Maine Maritime Museum, formerly the Bath Marine Museum, offers some exhibits about Maine's maritime heritage, culture and the role Maine has played in regional and global maritime activities. Maine Maritime Museum has a large and diverse collection, made up of millions of documents, artifacts and pieces of artwork and includes an extensive research library.

The museum is set on a scenic active waterfront on the banks of the Kennebec River and includes the historic Percy and Small Shipyard with five original 19th-century buildings, a Victorian-era shipyard owner's home and New England's largest sculpture – a full size representation of the largest wooden sailing vessel ever built, the six-masted schooner Wyoming.

History

The Marine Research Society of Bath was founded in 1962 by seven residents from Bath, Maine. The early years saw the founders renting a storefront in 1964 to exhibit the collection. In 1964 one of Bath's wealthy shipbuilding families, the Sewalls, gave the museum their mansion to exhibit the museum's collection.
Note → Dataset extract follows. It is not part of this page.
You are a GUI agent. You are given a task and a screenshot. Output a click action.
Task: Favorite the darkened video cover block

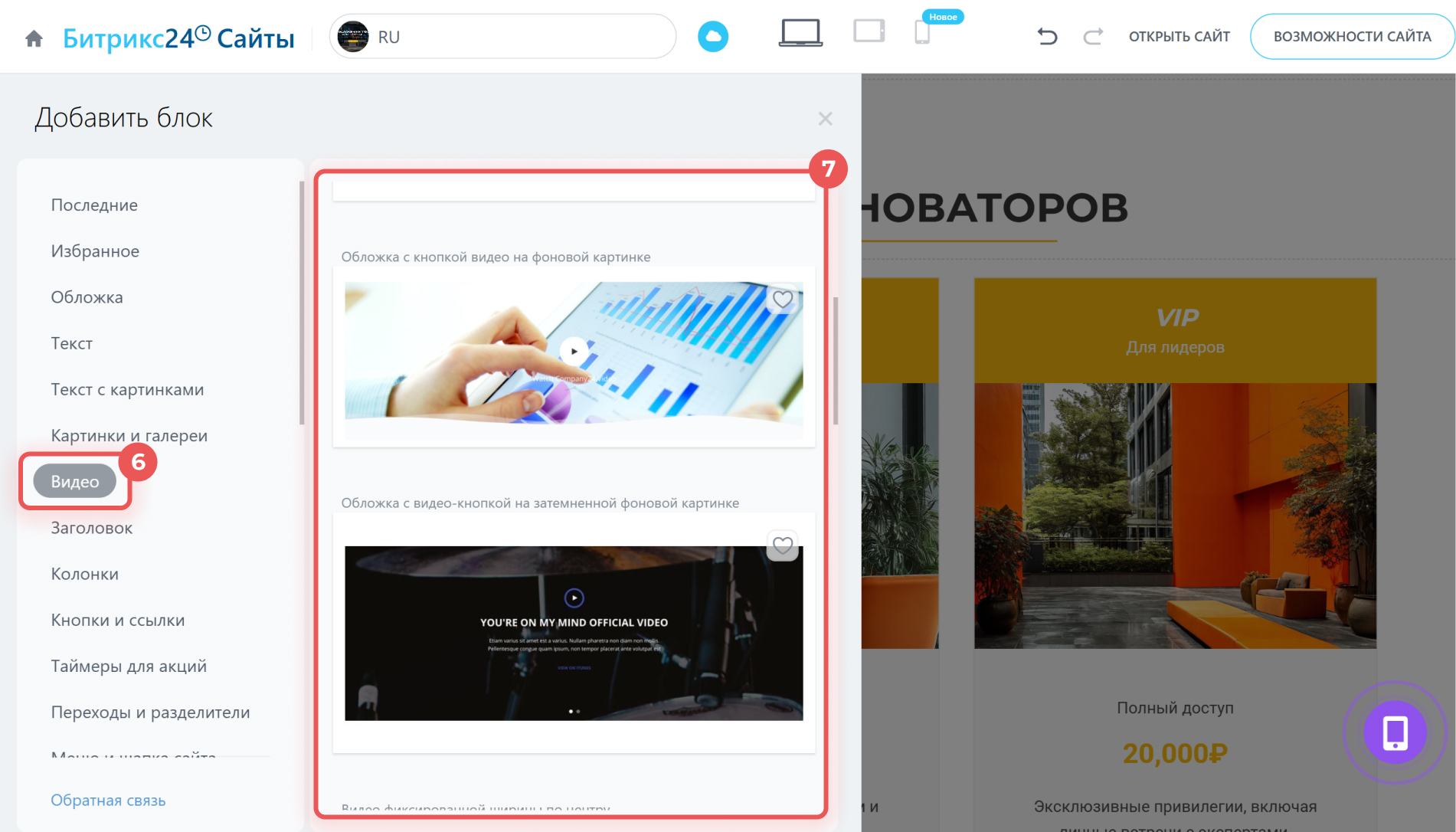(782, 545)
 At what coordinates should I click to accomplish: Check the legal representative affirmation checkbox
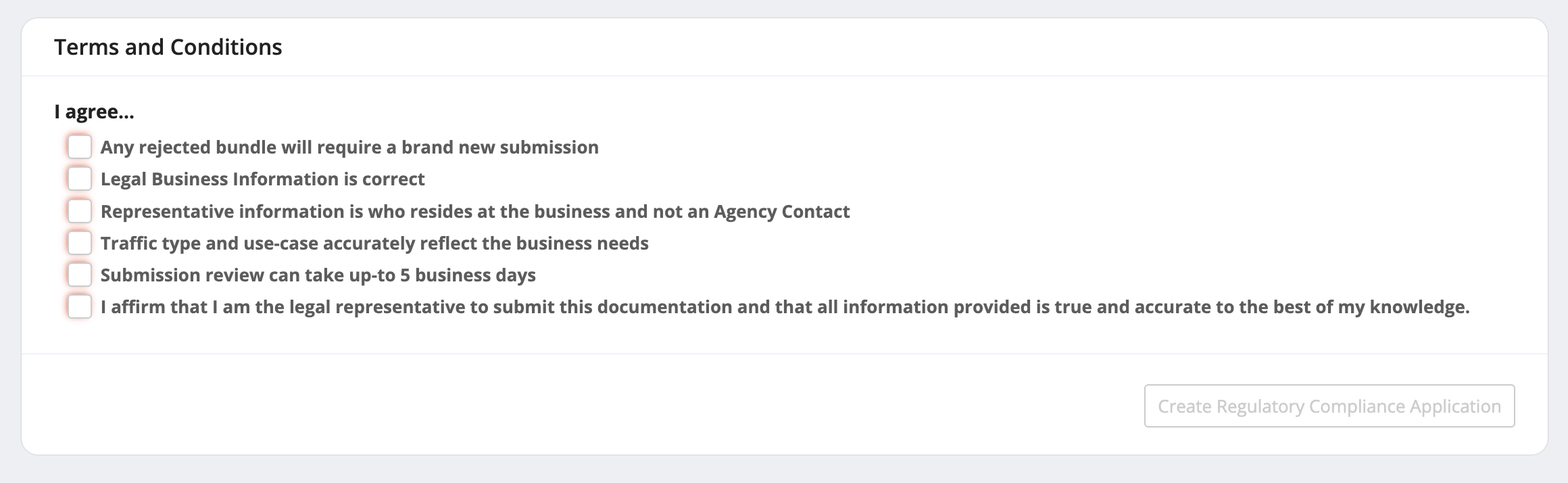pos(80,306)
It was called Bath Marine Museum until 1972 when the name was officially changed to Maine Maritime Museum.

In the 1980s the museum resided in two sites, and a 20-minute ferry transported visitors between the two locations. By 1983, the museum exhibited their collection at three separate sites: Sewall House, the Winter Street Center and the Apprenticeshop.
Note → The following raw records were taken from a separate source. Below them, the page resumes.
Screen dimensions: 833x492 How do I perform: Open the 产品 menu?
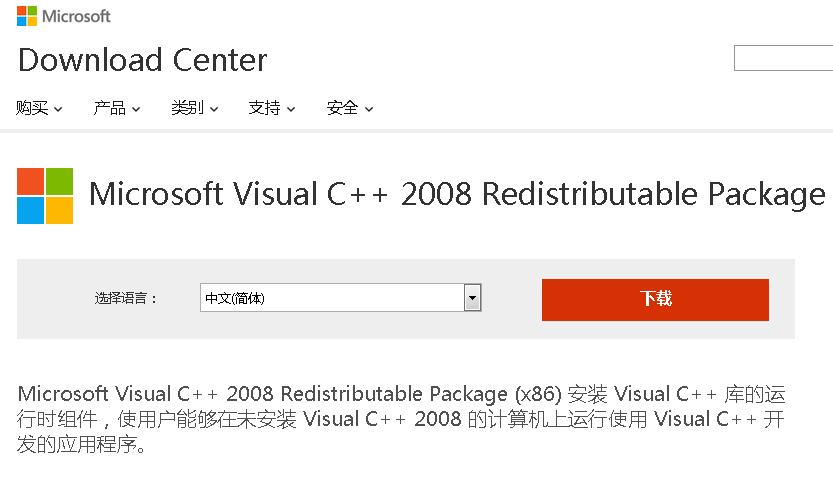109,108
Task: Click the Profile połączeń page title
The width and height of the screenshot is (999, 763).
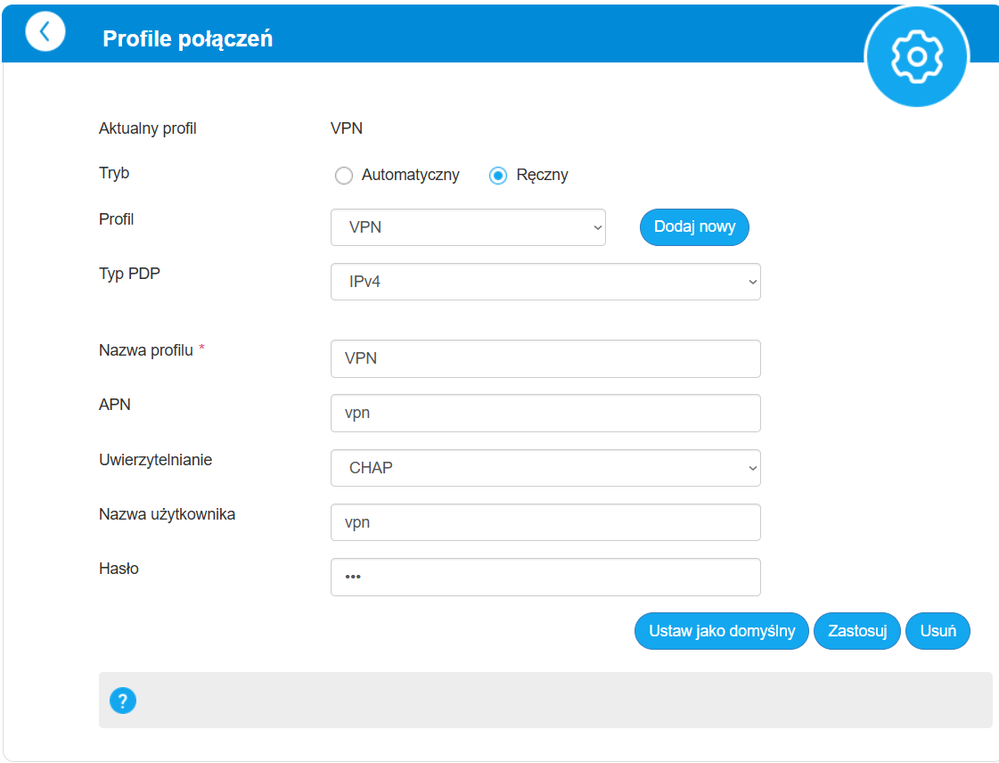Action: 187,39
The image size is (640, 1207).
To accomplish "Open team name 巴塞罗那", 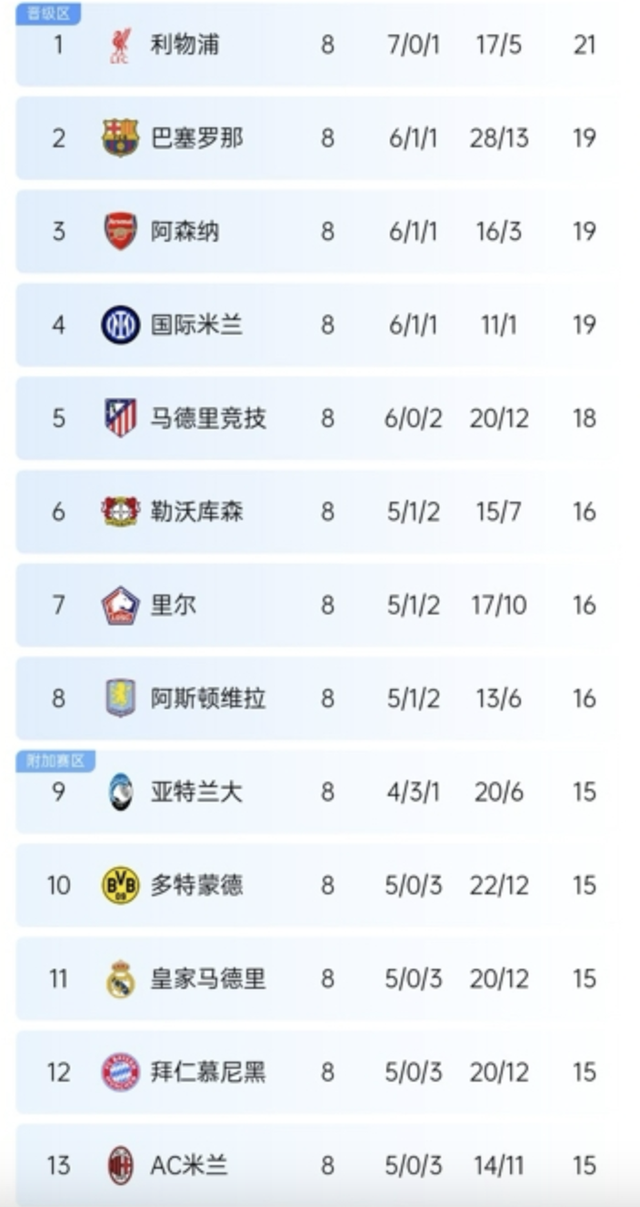I will coord(197,138).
In 1989, the museum moved permanently to a single campus with the new, three-story, climate-controlled Maritime History Building. Encompassing the historic Percy & Small Shipyard, the new location allowed all museum functions to be in one place for the first time in the organization's history.
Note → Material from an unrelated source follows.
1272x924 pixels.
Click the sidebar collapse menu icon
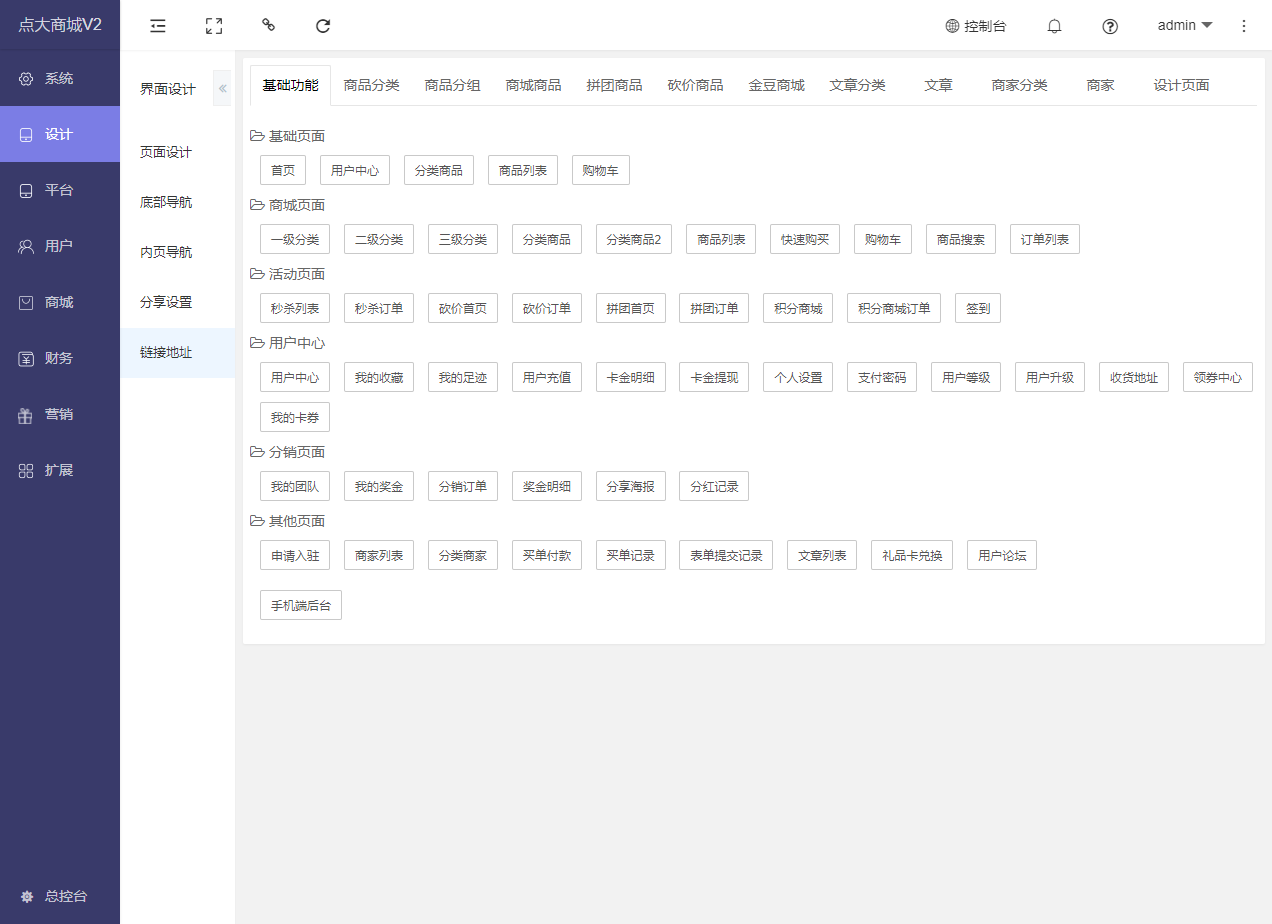tap(158, 26)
In June 2010, due to the recession the Portland Harbor Museum and Maine Maritime Museum merged. The collection from the Portland Harbor Museum was moved to Maine Maritime Museum on the basis that the Bath museum is a climate-controlled facility and the "premier facility for visitors to experience the history of Maine shipbuilding and seafaring" and the Portland Harbor Museum "received few visitors."

In 2012, the Gazela Primeiro visited the Maine Maritime Museum to commemorate the museum's half-century anniversary.

Collection

Maine Maritime Museum's main entrance to galleries, docent tours, and the historic Percy & Small Shipyard.

The museum's collection contains more than 20,000 objects and millions of rare documents and manuscripts related to Maine's maritime heritage and its direct global impact, from prehistory to the present. Over the period of 2001 through to 2007 the museum's collection of objects grew from 16,000 to 20,000.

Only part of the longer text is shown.